» **INSTRUCTIONS TO FOLLOW**
Reproduce word for word the line that contains "Start the Configuration Reset button" and every line after it to the end of the records, with nothing else added.

» **PROVIDED ENTRIES**
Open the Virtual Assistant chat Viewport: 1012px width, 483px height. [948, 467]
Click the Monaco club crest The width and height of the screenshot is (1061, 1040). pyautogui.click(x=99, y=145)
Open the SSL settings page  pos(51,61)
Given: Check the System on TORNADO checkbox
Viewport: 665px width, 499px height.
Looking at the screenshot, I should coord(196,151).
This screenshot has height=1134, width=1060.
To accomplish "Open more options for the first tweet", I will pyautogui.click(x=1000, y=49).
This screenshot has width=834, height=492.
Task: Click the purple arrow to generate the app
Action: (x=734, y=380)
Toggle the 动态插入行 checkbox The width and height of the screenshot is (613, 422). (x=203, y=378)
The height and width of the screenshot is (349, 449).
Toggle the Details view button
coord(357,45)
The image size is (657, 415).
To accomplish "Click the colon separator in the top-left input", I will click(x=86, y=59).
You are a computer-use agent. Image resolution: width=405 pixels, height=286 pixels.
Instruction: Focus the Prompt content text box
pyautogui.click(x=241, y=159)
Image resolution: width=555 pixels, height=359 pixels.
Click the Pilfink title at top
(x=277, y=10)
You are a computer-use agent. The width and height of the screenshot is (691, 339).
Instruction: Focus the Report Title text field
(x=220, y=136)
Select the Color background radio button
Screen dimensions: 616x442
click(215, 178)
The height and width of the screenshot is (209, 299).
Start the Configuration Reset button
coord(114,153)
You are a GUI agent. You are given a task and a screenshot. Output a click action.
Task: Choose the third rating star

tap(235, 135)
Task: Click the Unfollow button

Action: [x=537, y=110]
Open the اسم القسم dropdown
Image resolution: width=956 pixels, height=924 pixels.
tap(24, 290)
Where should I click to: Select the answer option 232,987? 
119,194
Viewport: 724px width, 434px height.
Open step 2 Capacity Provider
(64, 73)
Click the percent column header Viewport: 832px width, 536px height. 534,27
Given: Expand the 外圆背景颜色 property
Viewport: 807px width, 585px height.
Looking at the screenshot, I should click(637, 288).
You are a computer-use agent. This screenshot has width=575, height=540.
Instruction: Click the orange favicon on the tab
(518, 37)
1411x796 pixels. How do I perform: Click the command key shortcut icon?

» **RESPONSE BOX**
Start the Configuration Reset button
coord(114,153)
You are a GUI agent. You are given a task and a screenshot. Output a click action.
Task: Choose the third rating star

tap(235, 135)
Task: Click the Unfollow button

Action: [x=537, y=110]
Open the اسم القسم dropdown
Image resolution: width=956 pixels, height=924 pixels.
tap(24, 290)
Where should I click to: Select the answer option 232,987? 
119,194
Viewport: 724px width, 434px height.
Open step 2 Capacity Provider
(64, 73)
Click the percent column header Viewport: 832px width, 536px height. 534,27
Given: Expand the 外圆背景颜色 property
Viewport: 807px width, 585px height.
Looking at the screenshot, I should click(637, 288).
You are a computer-use agent. This screenshot has width=575, height=540.
Instruction: Click the orange favicon on the tab
(518, 37)
1411x796 pixels. How do I perform: Click the command key shortcut icon?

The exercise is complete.